EXERCISE AIM
Leaving out every picture, transcribe the lines from the line that contains "This screenshot has" to the end of the entries below, both ends included.

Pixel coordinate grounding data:
◇ ◇ ◇

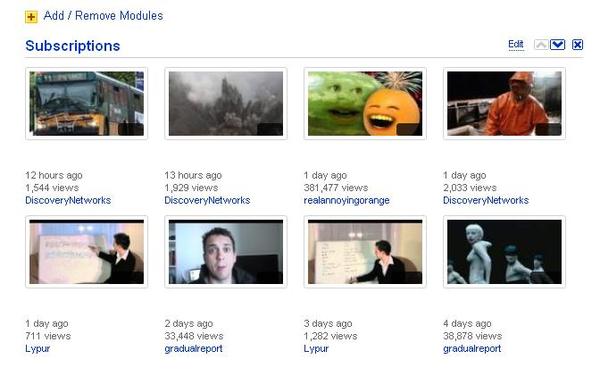Open the 711 views whiteboard video thumbnail
The image size is (600, 376).
point(86,252)
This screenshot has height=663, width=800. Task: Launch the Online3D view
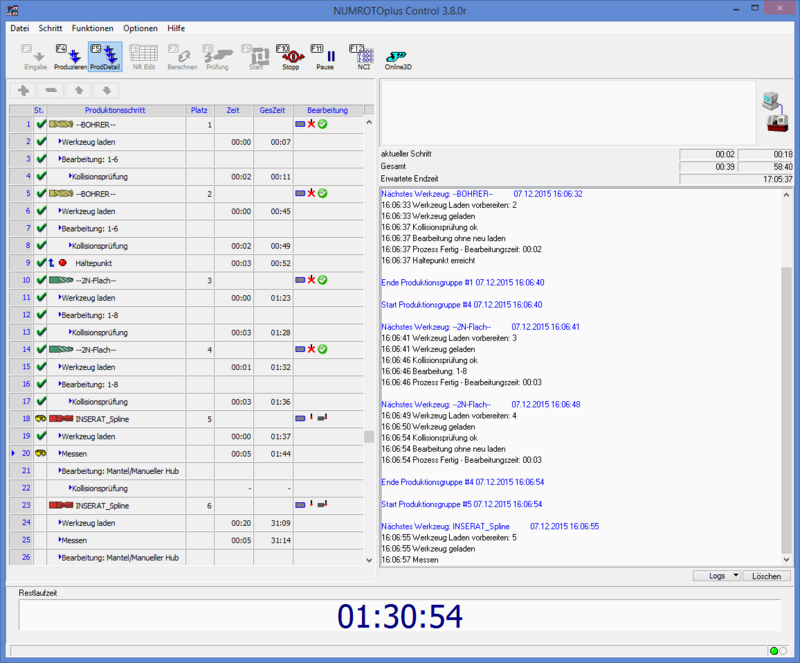coord(399,56)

◇ ◇ ◇

EXERCISE OUTPUT
This screenshot has height=663, width=800. Task: Launch the Online3D view
coord(399,56)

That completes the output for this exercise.